I have implemented a Spark application using both DataFrame/DataSet and RDD. I submitted the application to my local development environment of Spark 2.1.1. My PC has eight CPU cores.
DateFrame/DataSet
val date : LocalDate = ....
val conf = new SparkConf()
val sc = new SparkContext(conf.setAppName("Test").setMaster("local[*]"))
val sqlContext = new org.apache.spark.sql.SQLContext(sc)
val itemListJob = new ItemList(sqlContext, jdbcSqlConn)

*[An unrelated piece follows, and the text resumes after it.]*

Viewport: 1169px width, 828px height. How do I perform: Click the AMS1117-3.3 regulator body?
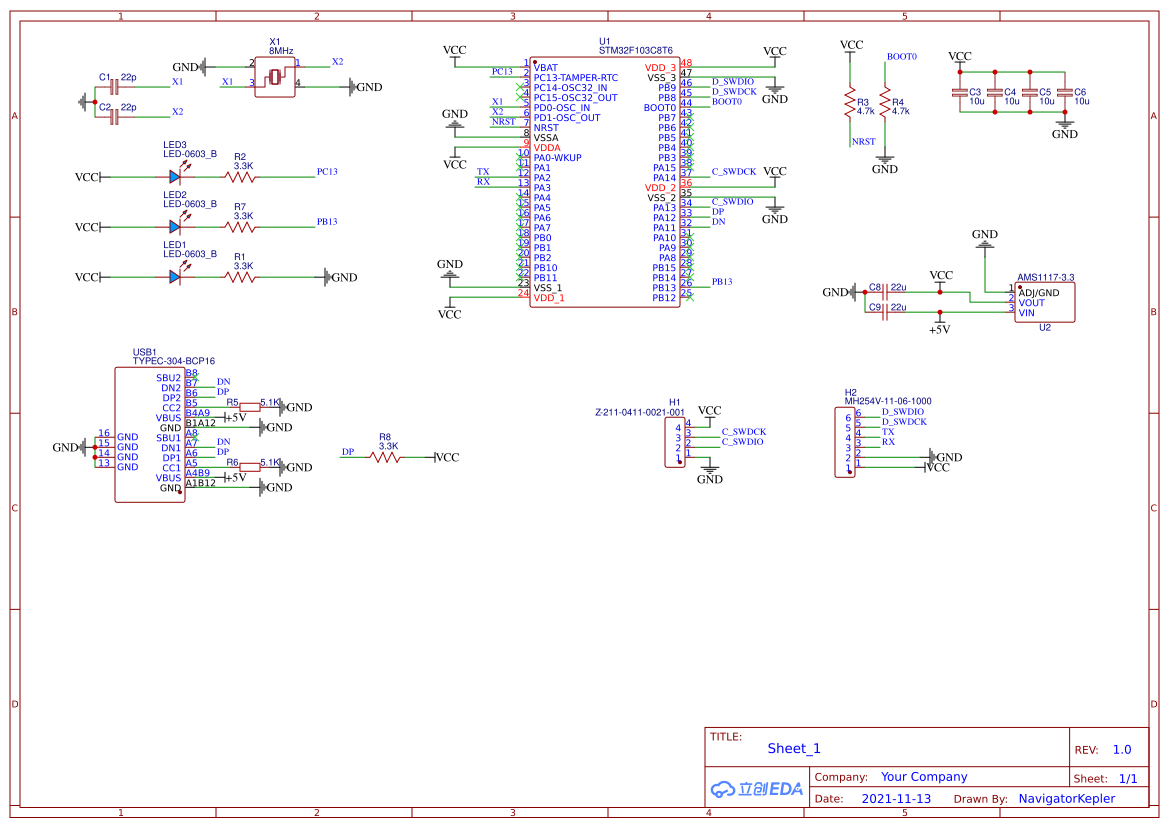pos(1045,302)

import sqlContext.implicits._
val processed = itemListJob.run(rc, priority).select("id").map(d => {
val (a, b) = runJob.run(d, date) // returns a tuple of (int, java.sql.Date), which are the passed parameters.
s"$a, $b"
})
class ItemList(sqlContext: org.apache.spark.sql.SQLContext, jdbcSqlConn: String) {
def run(date: LocalDate) = {
import sqlContext.implicits._
sqlContext.read.format("jdbc").options(Map(
"driver" -> "com.microsoft.sqlserver.jdbc.SQLServerDriver",
"url" -> jdbcSqlConn,
"dbtable" -> s"dbo.GetList('$date')"
)).load()
.select("id")
.as[Int]
}
}
processed.write.text("c:\\temp\\mpa")
RDD
val itemList = itemListJob.run(rc, priority).select("id").rdd.map(r => r(0).asInstanceOf[Int]).collect()
val processed = sc.parallelize(itemList).map(d => {
runJob.run(d, rc) // returns a tuple of (int, LocalDate), which are the passed parameters.
})
processed.saveAsTextFile("c:\\temp\\mpa")

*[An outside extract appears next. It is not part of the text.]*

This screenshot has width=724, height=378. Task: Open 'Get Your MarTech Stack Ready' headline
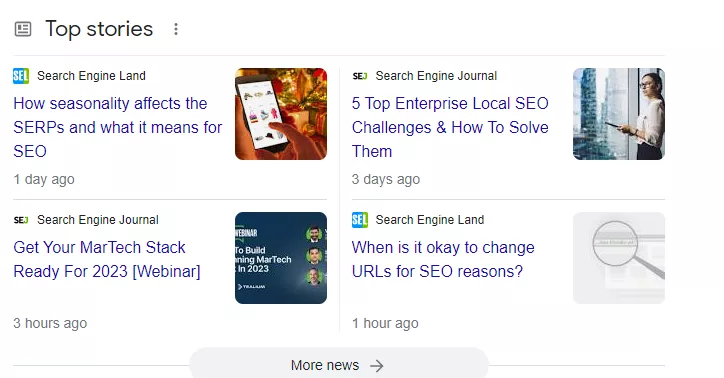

The RDD application split and generated eight text files while the Dataframe/DataSet one generated only one file. Does it mean the RDD ran eight runJob.run()
in parallel while the DataFrame/DataSet approach only ran one a time without concurrency?
I want the runJob.run(), which does the main workload and will also make a jdbc call, to be run distributed and in parallel.